Oleh itu, jika mereka mendustakanmu (wahai Muhammad, maka janganlah engkau berdukacita), kerana sesungguhnya Rasul-rasul yang terdahulu daripadamu telah didustakan juga; mereka telah membawa keterangan-keterangan (mukjizat) yang nyata dan Kitab-kitab (nasihat pengajaran), serta Kitab (Syariat) yang terang jelas.

Arnavutça: 

Nëse ata ty (o Muhammed!) të konsiderojnë për gënjeshtar, mos u hidhëro!
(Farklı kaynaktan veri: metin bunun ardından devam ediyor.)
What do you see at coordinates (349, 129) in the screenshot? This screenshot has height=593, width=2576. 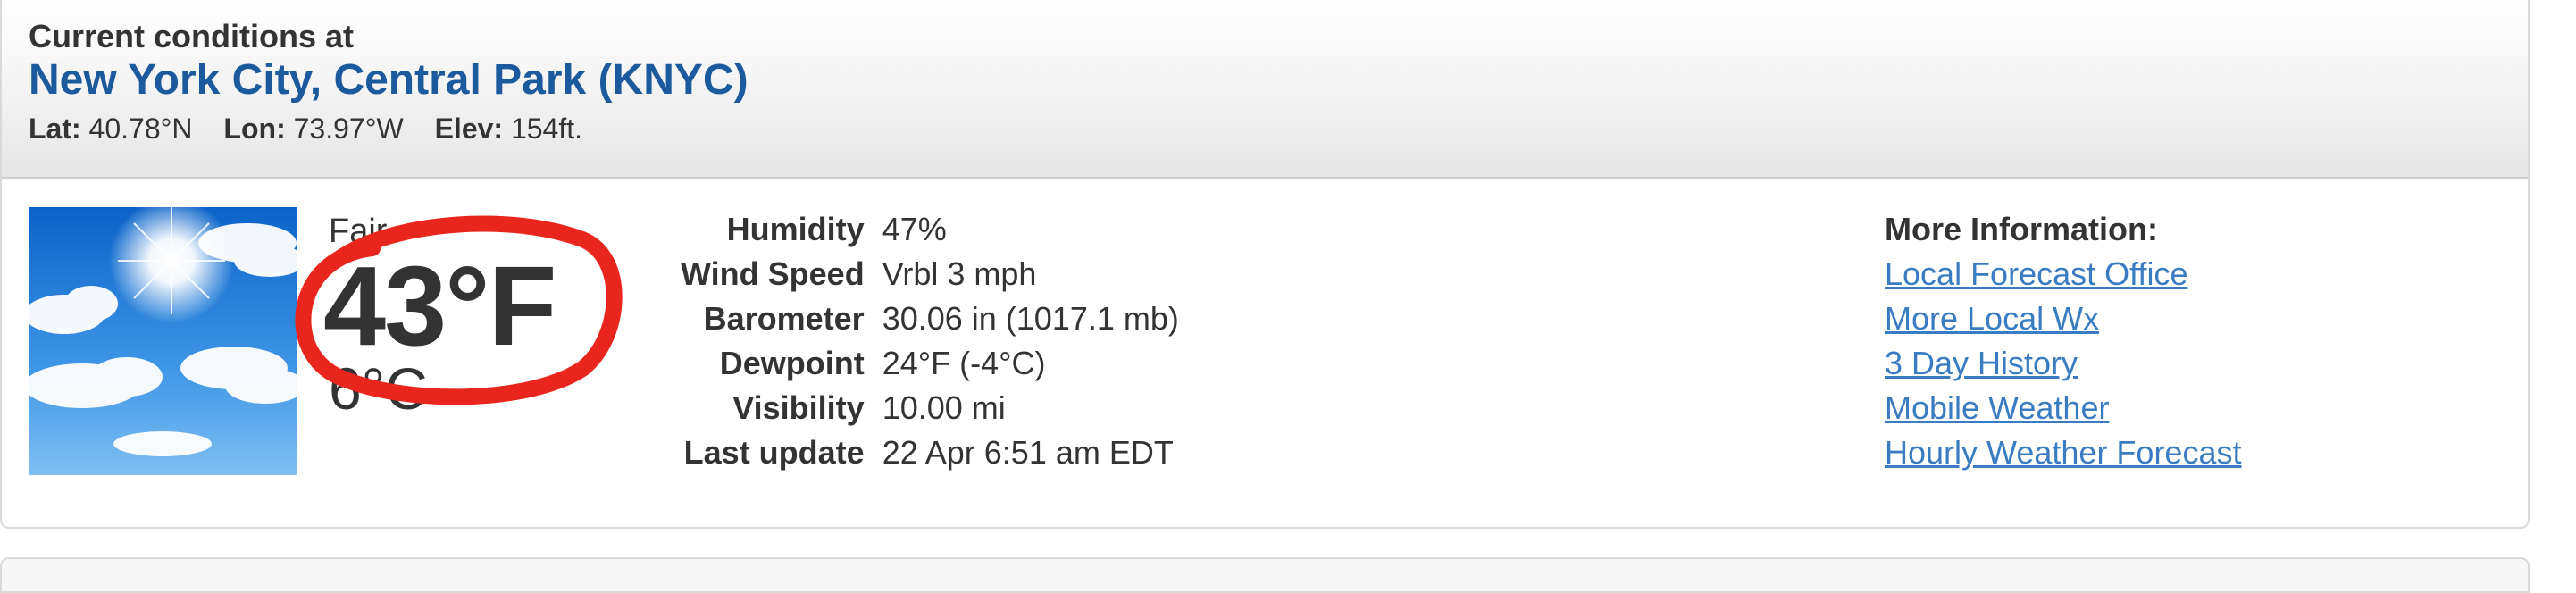 I see `lon-value: 73.97°W` at bounding box center [349, 129].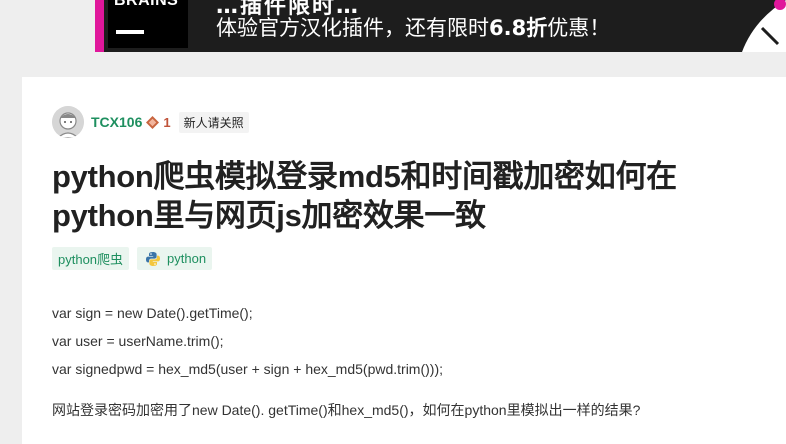  I want to click on ad-text: 体验官方汉化插件，还有限时6.8折优惠！, so click(413, 27).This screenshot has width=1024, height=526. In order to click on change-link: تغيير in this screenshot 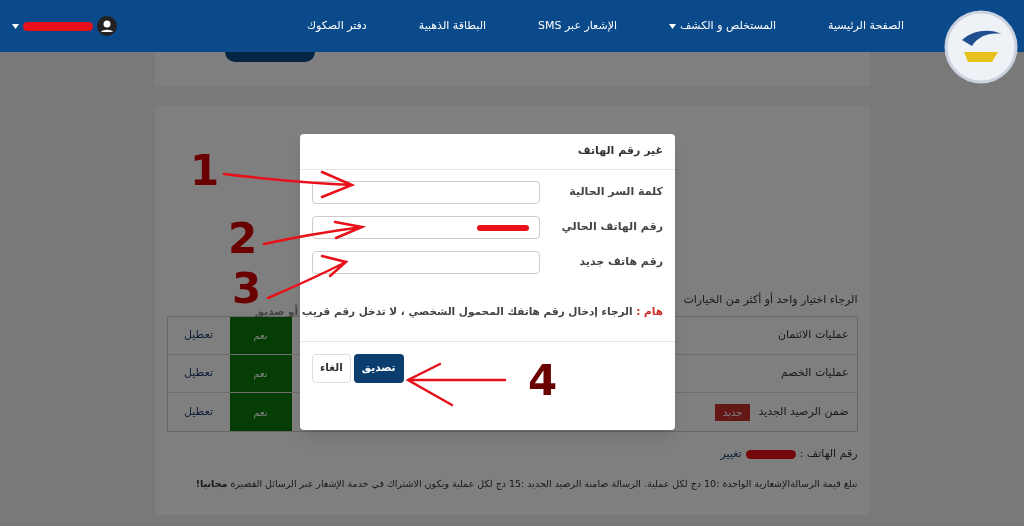, I will do `click(731, 454)`.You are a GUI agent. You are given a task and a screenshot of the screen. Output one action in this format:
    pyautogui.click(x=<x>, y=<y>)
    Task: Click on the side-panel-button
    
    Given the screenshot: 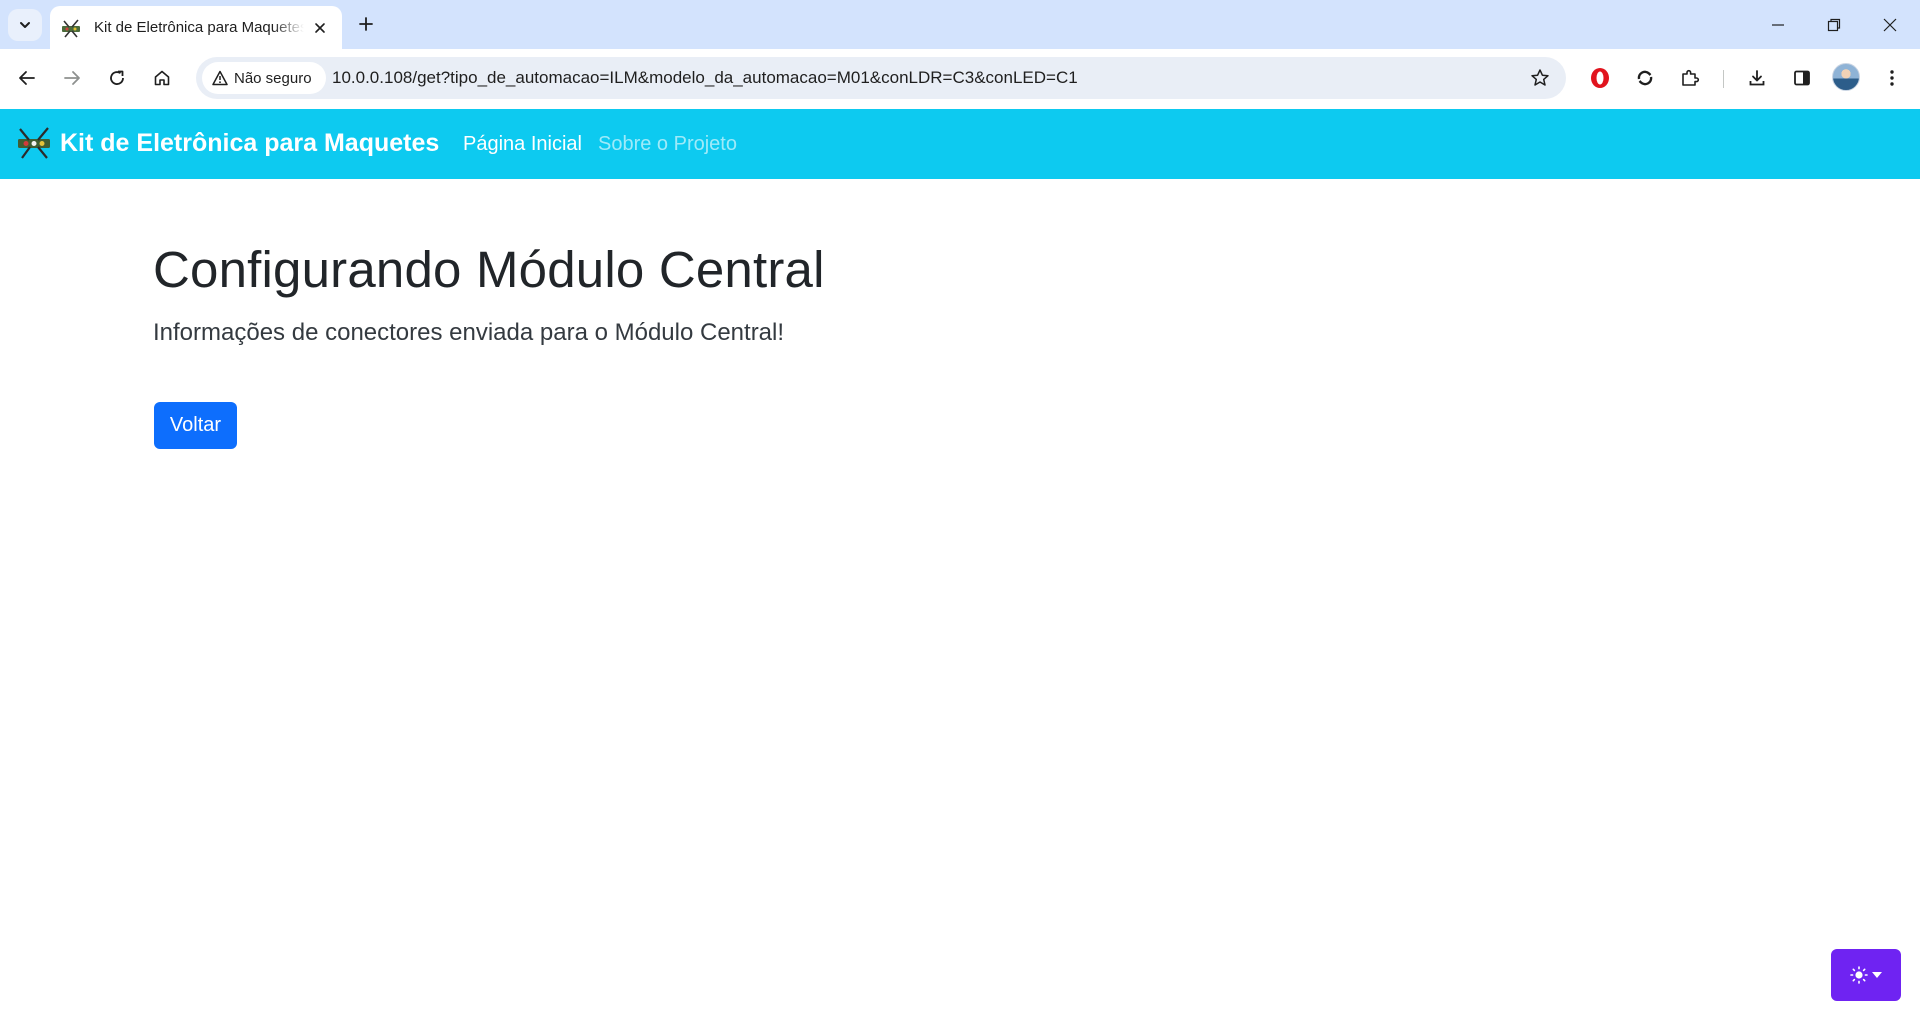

Se janë përgënjeshtruar edhe pejgamberë të tjerë që kanë ardhur para teje dhe kanë sjellë dokumente, broshura dhe Libër ndriçues. -

Bulgarca: 

И ако теб [о, Мухаммад] взеха за лъжец, то и преди теб бяха взимани за лъжци пратеници, донесли ясните знаци и писанията, и сияйната Книга.

Sırpça: 

А ако те буду лажљивцем сматрали, па и пре тебе су лажљивцима сматрани посланици који су доносили Јасне доказе и списе и Књигу светиљку.

Çekçe: 

Jestliže tě prohlašují za lháře, nevšímej si toho, neboť již před tebou byli za ně prohlašováni poslové jiní, kteří přinesli důkazy jasné, Knihy i Písmo osvícené.

Urduca: 

اب اے محمدؐ! اگر یہ لوگ تمہیں جھٹلاتے ہیں تو بہت سے رسول تم سے پہلے جھٹلائے جا چکے ہیں جو کھلی کھلی نشانیاں اور صحیفے اور روشنی بخشنے والی کتابیں لائے تھے

Tacikçe: 

Агар туро такзиб карданд, паёмбароне ҳам, ки пеш аз ту бо муъҷизаҳо ва навиштаҳо ва китоби равшангар омада буданд, такзиб шудаанд.

Tatarca: 

Әгәр сине ялганчы дисәләр, синнән әүвәлге рәсүлләрне дә ялганчы санадылар, ул расүлләр ачык аңлатма һәм галәмәтләр вә күңелләрне нурландыручы китаплар белән килде.

Endonezyaca: 

Jika mereka mendustakan kamu, maka sesungguhnya rasul-rasul sebelum kamupun telah didustakan (pula), mereka membawa mukjizat-mukjizat yang nyata, Zabur dan kitab yang memberi penjelasan yang sempurna.

Amharca: 

ቢያስተባብሉህም ከአንተ በፊት በግልጽ ተዓምራትና በጽሑፎች፣ በብሩህ መጽሐፍም የመጡት መልክተኞች በእርግጥ ተስተባብለዋል፡፡

Tamilce: 

ஆக, (நபியே!) அவர்கள் உம்மைப் பொய்ப்பித்தால், உமக்கு முன்னர் தெளிவான அத்தாட்சிகளையும் வேத நூல்களையும் ஒளிவீசுகிற வேதத்தையும் கொண்டு வந்த பல தூதர்களும் திட்டமாக பொய்ப்பிக்கப்பட்டுள்ளார்கள்.

Korece: 

만일 그들이 그대를 부인한다면 그 이전의 말씀과 시편과 구 약과 신약을 가져온 선지자들도 부정되노라

Vietnamca: 

Nếu như họ (những kẻ vô đức tin) phủ nhận Ngươi (Thiên Sứ Muhammad) thì quả thật các vị Thiên Sứ trước Ngươi cũng đã bị phủ nhận (giống như vậy) mặc dù họ đã mang đến biết bao bằng chứng rõ rệt cùng với Kinh Zabur và Kinh Sách rõ ràng, minh bạch.